Does SAP have the infrastructure to deliver its products via the cloud? Dennis Howlett at Diginomica recently raised this issue. SAP has said it has seven data centers around the world. It's unclear who owns them. Cowen analyst Peter Goldmacher also wondered about SAP's cloud scale regarding HANA:

SAP has clearly invested in HANA Enterprise Cloud management tools and has built out its initial 500-server farm. However, if SAP were fully committed to delivering the product on line, one would expect more than 60 of its 1,300+ HANA customers to be trialing the on demand platform, and we would certainly expect more than 500 servers in its initial deployment. Also, despite this relatively seamless transition for one customer, we are skeptical that adoption will be as quick as SAP claims.

Are the maintenance costs worth it? Every enterprise customer knows the drill with SAP and Oracle. That drill: You buy software. You pay a maintenance percentage that tends to go up a bit like college tuition.
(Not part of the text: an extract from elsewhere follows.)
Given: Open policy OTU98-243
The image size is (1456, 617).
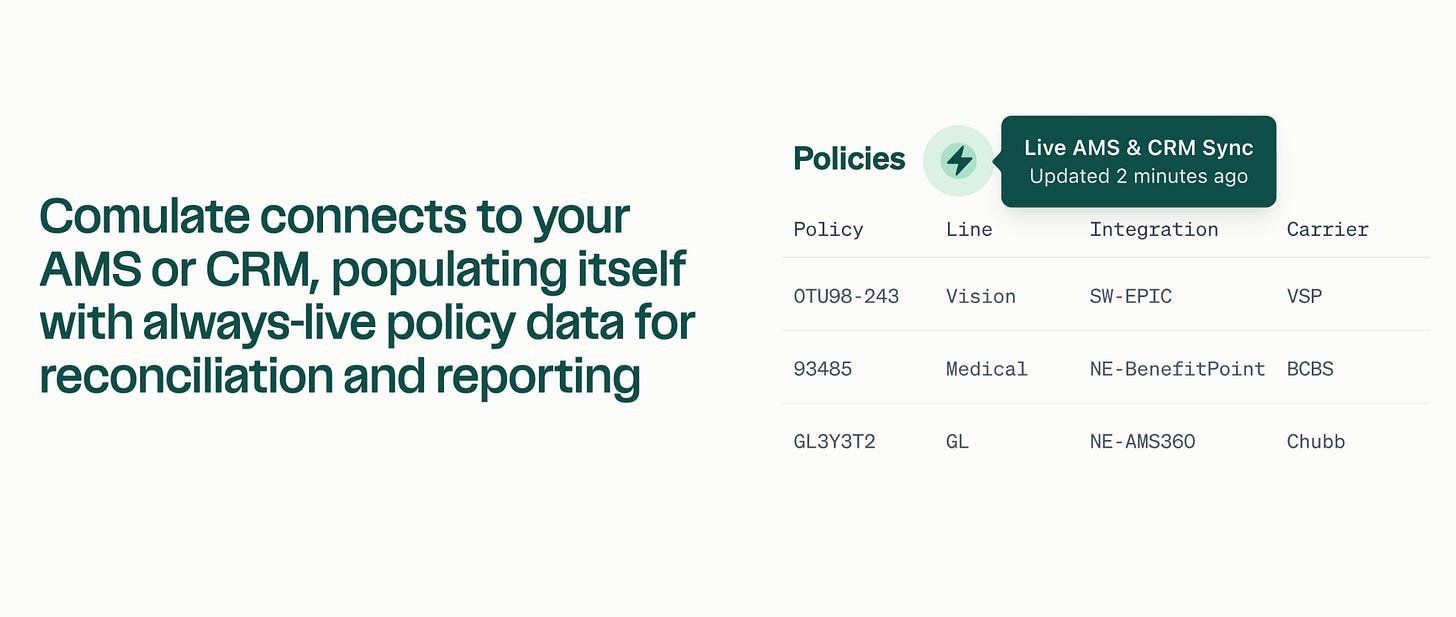Looking at the screenshot, I should tap(846, 296).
If maintenance costs aren't a recurring theme among customers they should be. Sapphire is the perfect place for SAP to outline exactly what customers get, the value of maintenance and take customer feedback. This issue is critical given SAP plans to raise its support maintenance rates.

Is the time to install SAP worth the effort amid cloud rivals? SAP has been pushing rapid deployments, but systems integrators have to play along and would have to forgo billable hours. Vinnie Mirchandani also noted that SAP customer economics need some serious improvements. To wit:

  • SAP customers pay more for hosting relative to other applications.
  • SAP customers pay integrators more for configuration and support. 
  • Upgrades are slow to come.
  • Cost per user is high.

Mirchandani's bottom line. SAP may address time with deployment but needs to focus on long tail costs as well.
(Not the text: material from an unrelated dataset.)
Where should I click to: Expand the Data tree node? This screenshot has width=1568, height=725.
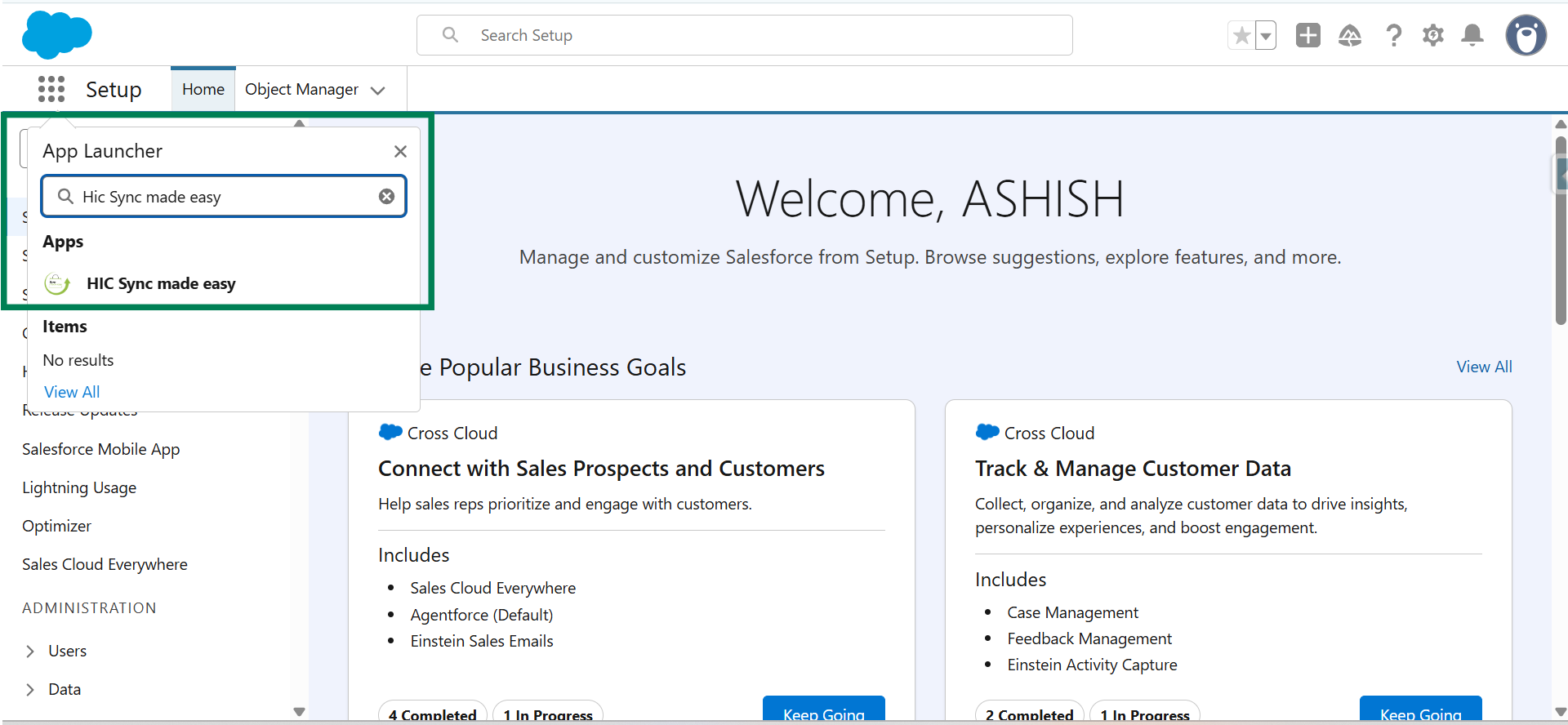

What about mobile and user interface? Howlett noted the following:

Anyone who has worked with SAP applications already knows that UIs have long been a sore point. In some deals, modern UIs win deals, even when functionality is inferior to SAP’s offering. How SAP addresses this will be telling. My hope is that SAP drafts in designers who ‘get’ what modern apps need to look like.

Sapphire is likely to bring a lot of mobile talk. Mobility needs UI. The problem is that SAP and other large enterprise vendors are playing catch up to mobile first startups aiming for various markets. For instance, Tidemark has an interesting infographic approach to delivering data. Would you ever see that approach from SAP?